05. A.I. A.I. certainly retains elements of Kubrick's conception and development of the project, but to consider it as an equal-parts hybrid is to shortchange Spielberg for the greatest film of his career. Icy yet tender, epic and intimate, A.I. is a film like no other--and the much-argued over ending is cinematic storytelling at its most profoundly human.
04. Three Times Three stories--set sequentially in 1966, 1911, and 2005 and starring the same pair of performers, Shu Qi and Chang Chen--centering on relationships and the circumstances that shape them. Only the first vignette, in which Hou Hsiao-hsien borrows fruitfully from the Wong Kar-wai playbook, suggests the possibility of a happy outcome. In the second segment, class and politics stand in the way of romance, while in the third, it's the distractions and fragmentation of modern life. As a sort of Hou greatest hits collection, Three Times is fascinating and particularly rewarding for the longtime Hou faithful, but it also represents a formal step forward for one of the world's foremost narrative filmmakers.

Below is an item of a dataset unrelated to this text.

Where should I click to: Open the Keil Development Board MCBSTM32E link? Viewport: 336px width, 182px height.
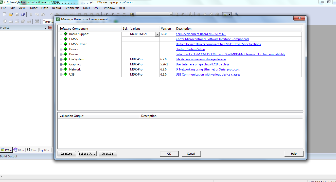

03. Redacted Brian De Palma's incendiary mixed-media assault on the Iraq War machine and the media complicit in its misdeeds is a work of such furious indignation (the YouTube girl delivering an anti-war tirade feels like something of a director surrogate) and unflinching power that, yes, it's more than a little difficult to sit through. So, if inviting rewatchability is your barometer of greatness, look elsewhere; likewise, if traditionally proficient acting is a prerequisite in your grading book (De Palma's no-name cast delivers purposefully heightened, one-dimensional performances). But if thoughtful contributions to an essential social dialogue, a prescient understanding of today's fractured information systems, and a brutal honesty in the face of censorship are virtues to be lauded--and they damn well should be--Redacted may well the most significant statement put to film this decade.